Chapter 19.1 Part 2

Download Report

Transcript Chapter 19.1 Part 2

Chapter 19.1 Part 2
Planetary Motion
• The solar system which is now 4.6 billion years old, is
not simply a collection of stationary planets and other
bodies around the sun.
• Each one moves according to strict physical laws. The
ways the Earth moves, for example, cause seasons and
even day and night.
Rotation and Revolution
• Rotation: The spinning motion of a body (Earth) on its
axis. By rotating on its axis ½ of the earth is facing the
sun at different times causing days and nights.
• In addition to rotating on its axis, the Earth also travels
around the sun in a path called an orbit.
• This motion around the sun along its orbit is called
revolution.
• The amount of time it takes for a single trip around the
sun is called a period of revolution.
• The period for the Earth to revolve around the sun is 365
days.
Planetary Orbits
Why do the planets continue to revolve around the sun?
Does something hold them in their orbit?
Why doesn’t gravity pull the planets pull toward the sun or
why they don’t fly off into space?
These questions were answered by scientist in the 1500s
and 1600s.
Kepler’s First Law of Motion
• Discovered that planets
did not move in a circle
around the sun, but in an
elongated circle called an
ellipse.
• An ellipse is a closed
curved in which the sum
of the distances from the
edge of the curve to two
points (Called foci) inside
the ellipse is always the
same
• Major axis: the maximum
length of an ellipse.
• Semimajor axis: half of the
distance and is used to give
the size of an ellipse.
• The semimajor axis of Earth’s
orbit is 150 million kilometers.
• It represents the average
distance between the Earth
and the sun and is called one
astronomical unit, or one AU.
Keplers Second Law of motion
• Kepler also discovered
that the planets seem to
move faster when they
are close to the sun amd
slower when they are
farther away.
• To keep the area of A,
equal to the area of B, the
planet must move farther
around its orbit in the
same amount of time.
Keplers Third Law of Motion
• Compares the period of a planet’s revolution with its
semimajor axis.
• By doing some mathematical calculations kepler was
able to calculate a planets distance from the sun from
knowing a planets period of revolution
• The data he used to make these laws came from his
former boss Tyco Brahe data.
Newton’s Law of Universal Gravitation
• Kepler wondered what caused the planets closest to the
sun to move faster than the planets farther away, but
never got an answer.
• This didn’t happen until Sir Isaac Newton was able to do
it with his ideas of gravity.
• Today we do not fully understand gravity.
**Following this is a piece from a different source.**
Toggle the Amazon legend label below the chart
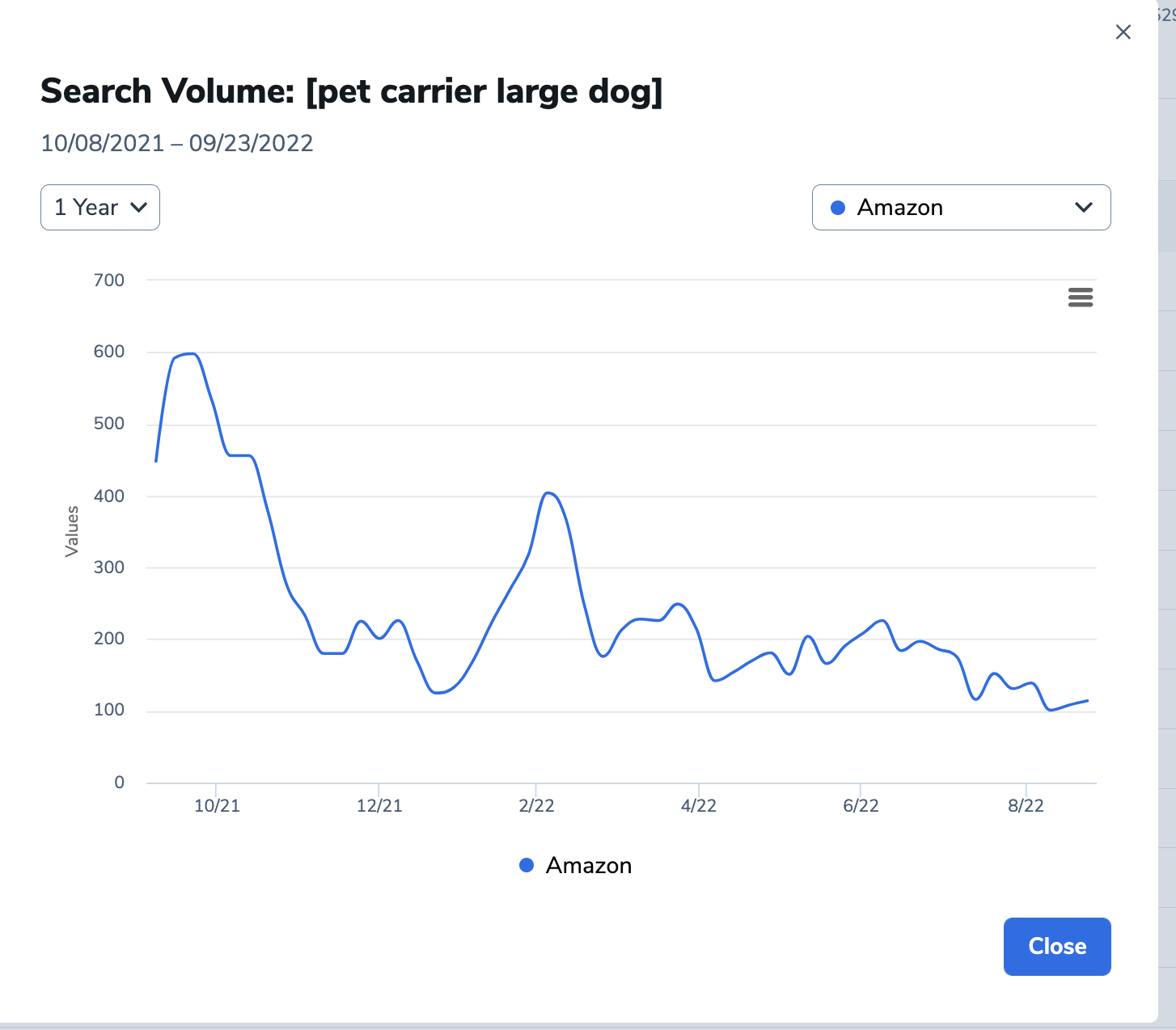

But Newton
was able to combine the work of earlier scientist to
explain how the force of attraction between matter works
• Law of universal gravitation states that the force of
gravity depends on the product of the masses of the
objects divided by the square of the distance between
them.
• If two objects are moved twice as far apart, the
gravitational attraction between them will decrease by a
factor of 2 x 2 = 4. If the objects are moved 10 times as
far apart, the gravitational attraction will decrease by a
factor of 10x10 = 100
Falling Down and Around
How Newton explained the orbit of the moon
• Newton explained that the pull of gravity causes the moon to fall
toward the Earth while its forward motion tries to have the moon fly
off into space. With the two forces somewhat balanced causes the
moons resulting path to be curved.
• This same principle holds true for all bodies in our solar system.